Greek mythology became a frequent fixture in H.D.'s work, especially as she began to transition away from the structures and tropes used by other Imagist poets, like Ezra Pound and T.S. Eliot, and embrace more long-form work in the 1920s. Although the imagery in many of her poems harkens back to the landscapes of Greece and its mythical scenes, H.D. once told a friend that this imagery was actually inspired by her childhood on the coasts of Rhode Island and Maine—Greece being purely a poetic device. Critic Susan Friedman writes, "The oread may be Greek, but the setting for "Oread" comes from a past not more remote than her visits to the Cornwall seacoast and her childhood summers on the shores of the Atlantic Ocean."
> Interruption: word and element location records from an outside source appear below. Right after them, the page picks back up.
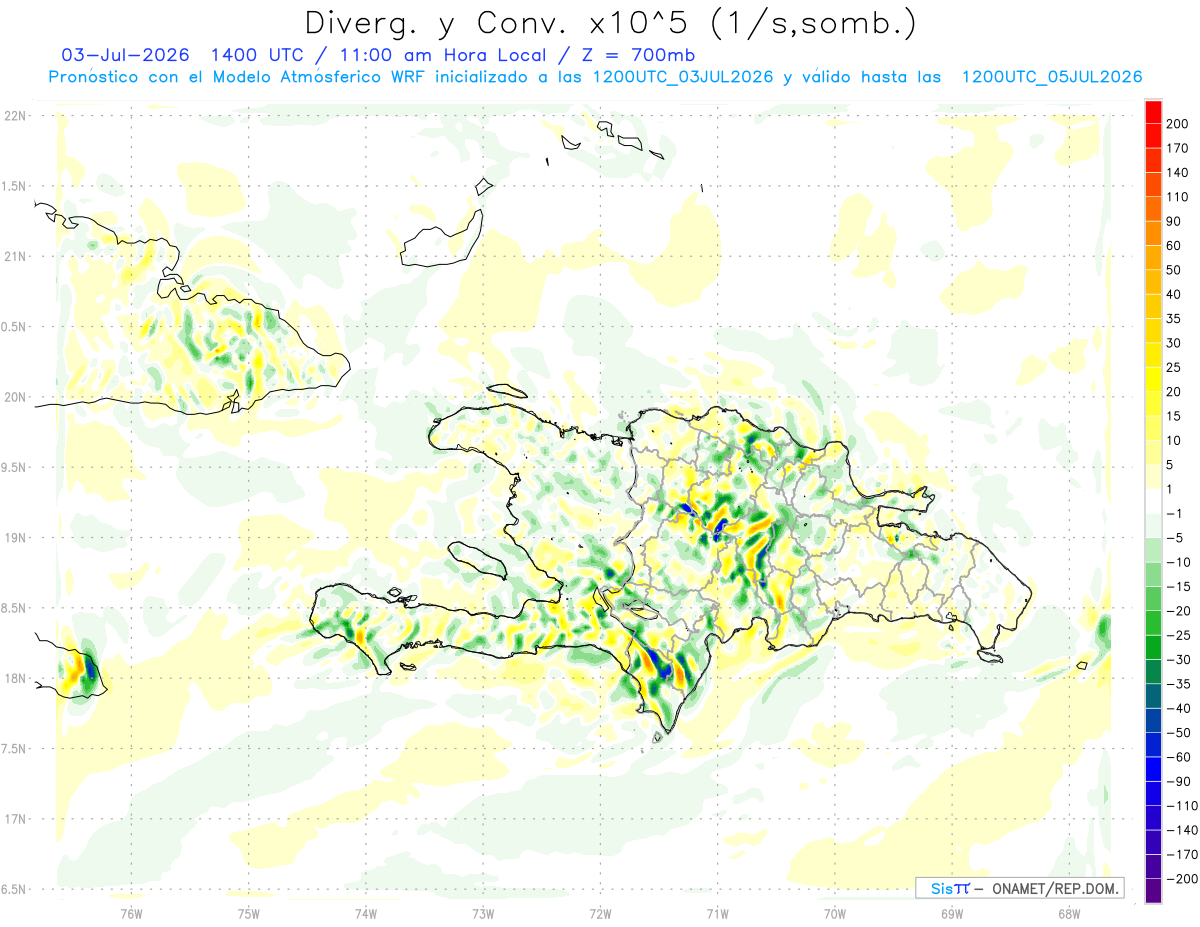Click the orange 90 legend color band

[x=1153, y=209]
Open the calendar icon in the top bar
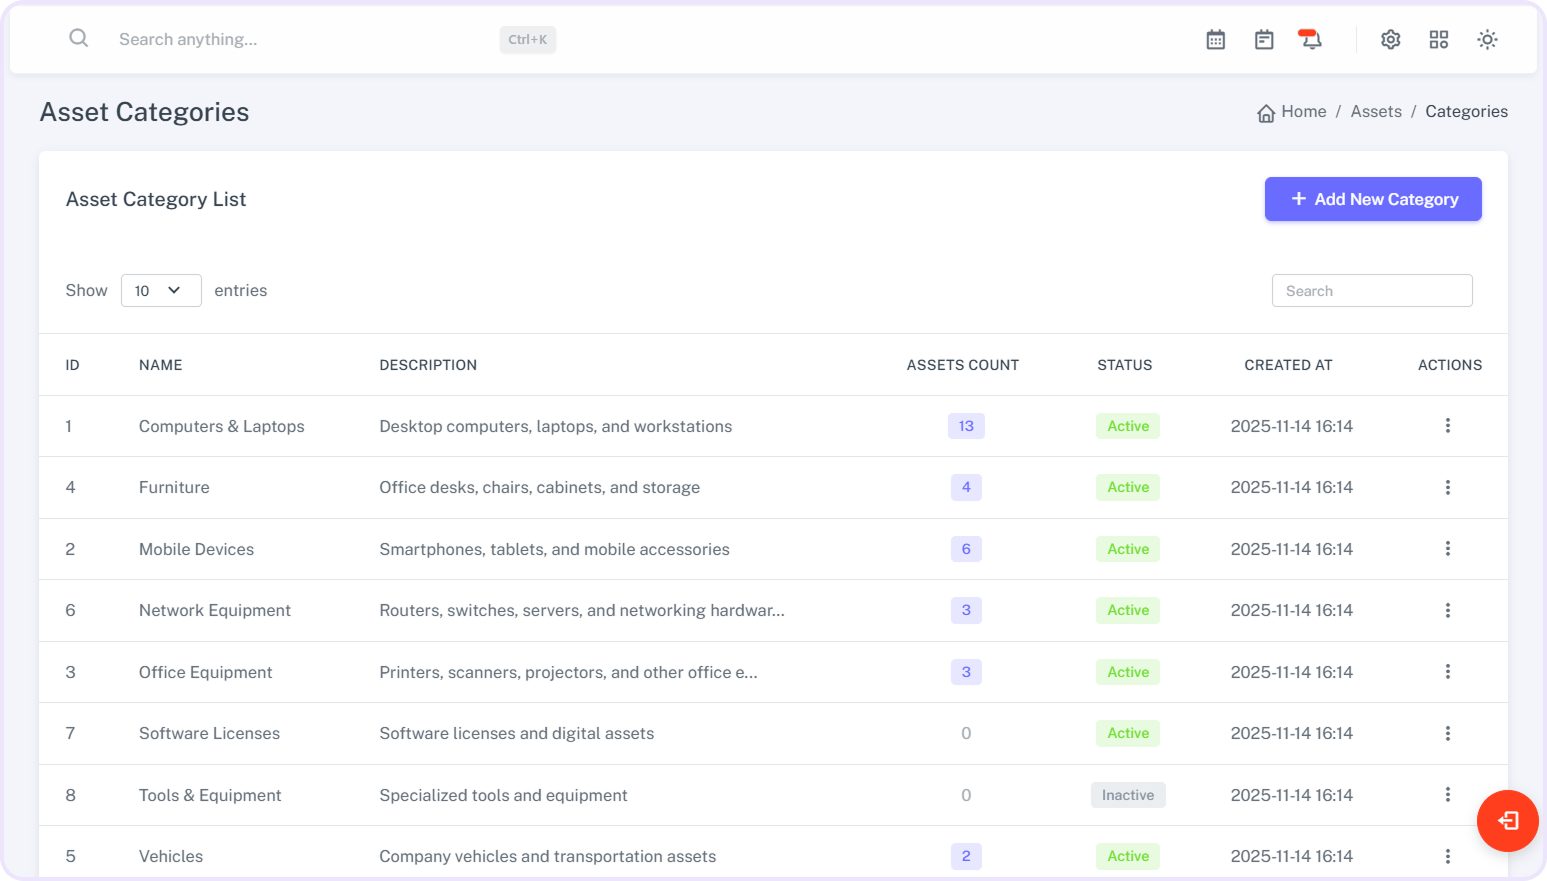Viewport: 1547px width, 881px height. pos(1215,40)
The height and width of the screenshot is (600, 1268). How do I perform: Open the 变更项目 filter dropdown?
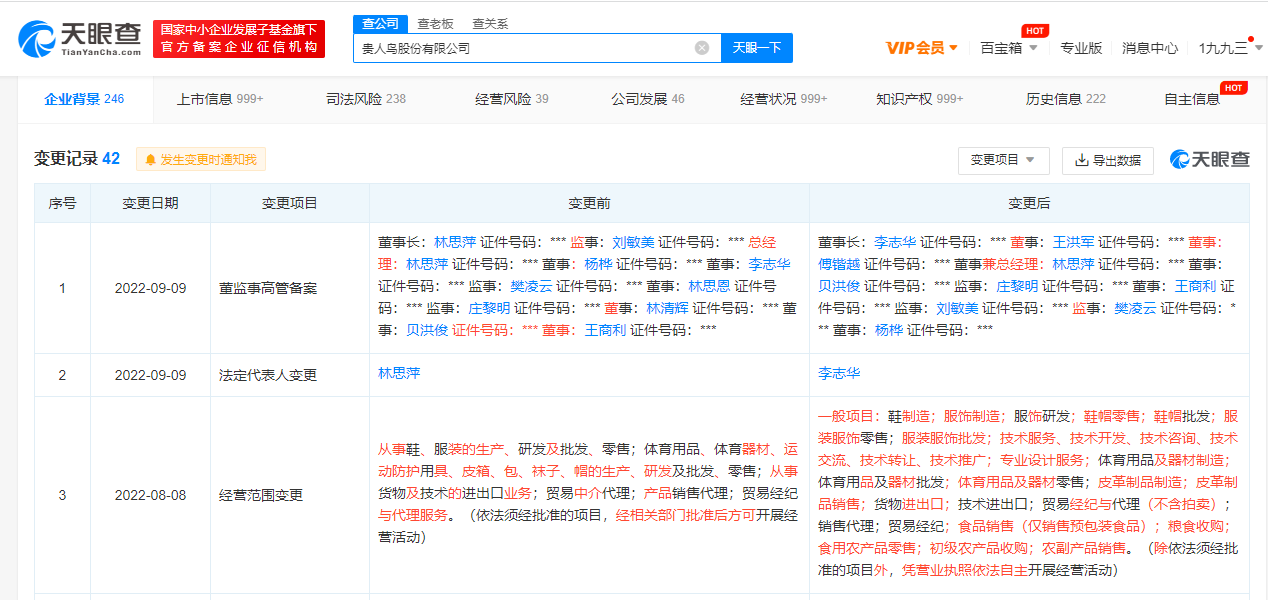[x=1003, y=160]
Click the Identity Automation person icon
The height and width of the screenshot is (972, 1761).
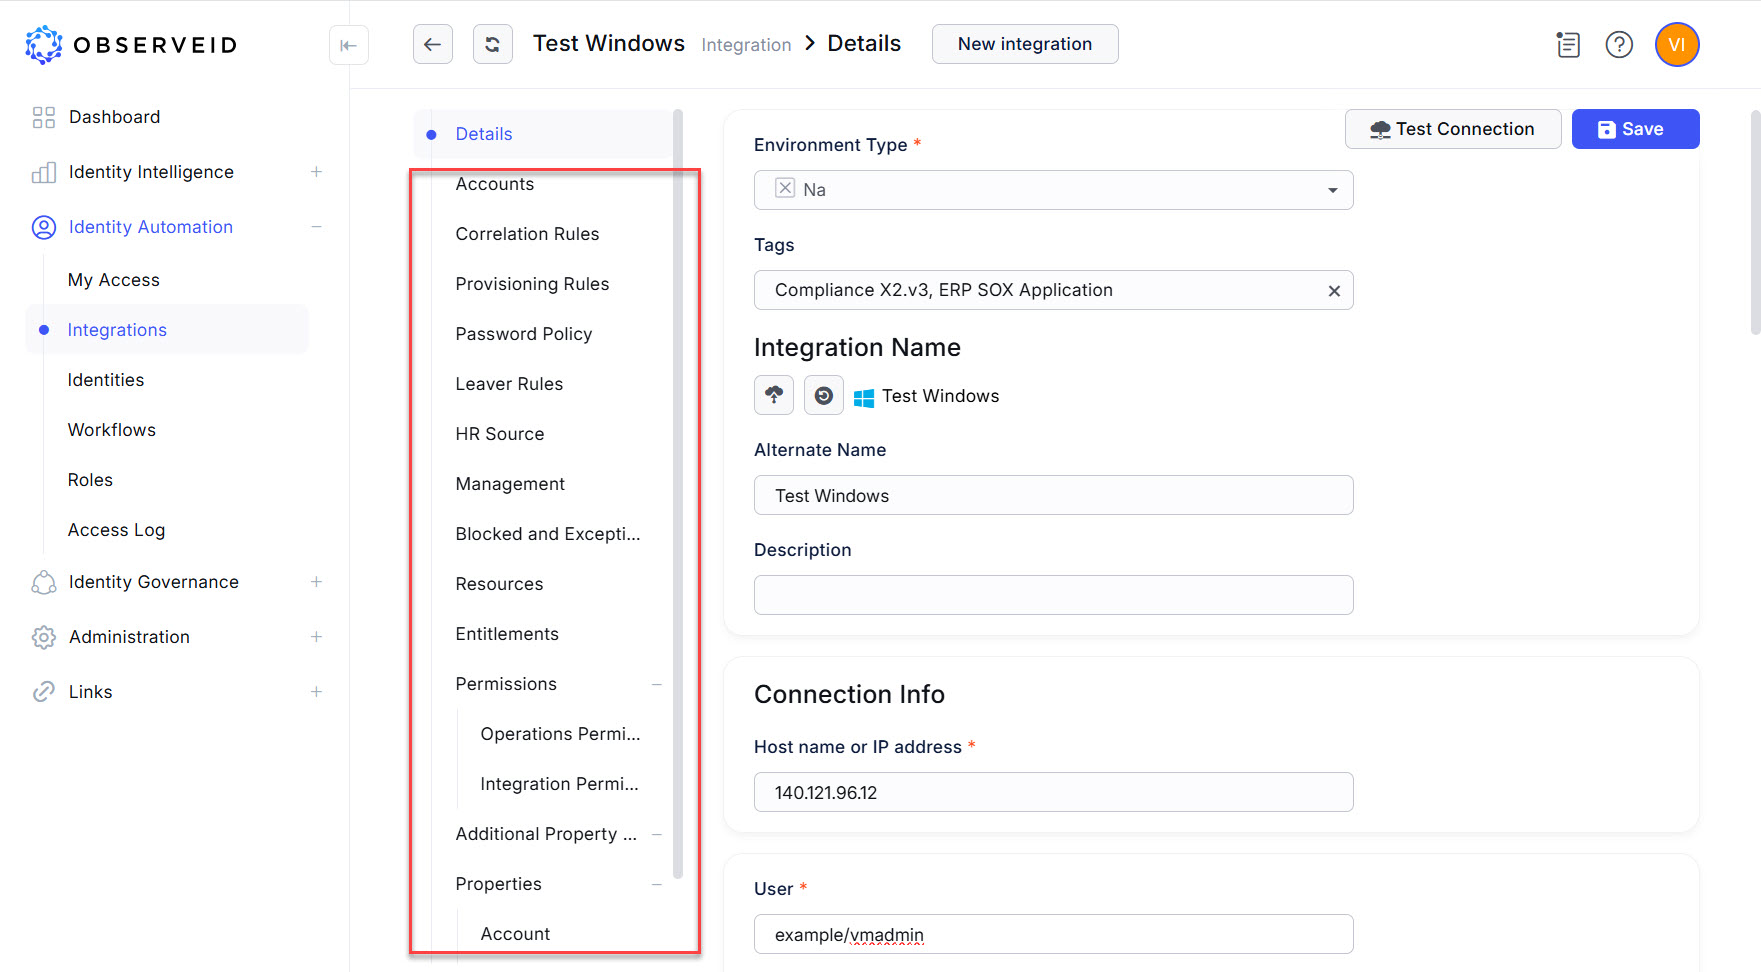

Norm Holmes Pearson, scholar and friend to H.D., complicated this notion by indicating that while the Greek imagery may have been inspired by her personal memories, the metaphorical framework was also a way to process her own feelings from a distance. He said, "When you said that she used Greek myth to find her own identity, you hit upon an aspect of H.D.'s poetry which, rather surprisingly, has gone unrecognized. She has been so praised as a kind of Greek publicity girl that people have forgotten that she writes the most intensely personal poems using Greek myth as a metaphor."
In "Oread," the apparent simplicity of which can be misleading at first, H.D. engages in what Freud would call "displacement": the focus on a mundane scene or occurrence to process intense feelings or realities that cannot be directly addressed. Just as the oread, or speaker, displaces feelings of passion or sexuality onto metaphorical imagery, H.D. may have displaced her own feelings onto the poem by removing herself as speaker. Susan Friedman writes of "Oread":
To give form and expression to her own experience, H.D. displaced her voice into that of the oread and substituted the oread's emotion for her own. The ultimate subject of the poem is the consciousness of the poet herself, the intellectual and emotional complex of perception that finds its clearest expression in the picture-making mode of imagist epistemology. H.D.'s poetic apprenticeship with imagism laid the groundwork for her rapid absorption of Freud's related theories of the encoding and decoding of the unconscious.
An exquisite feature of H.D.'s work, therefore, is her ability to create safe and poignant spaces to explore the unsayable, while at the same time making an artistic demand that these longings be heard.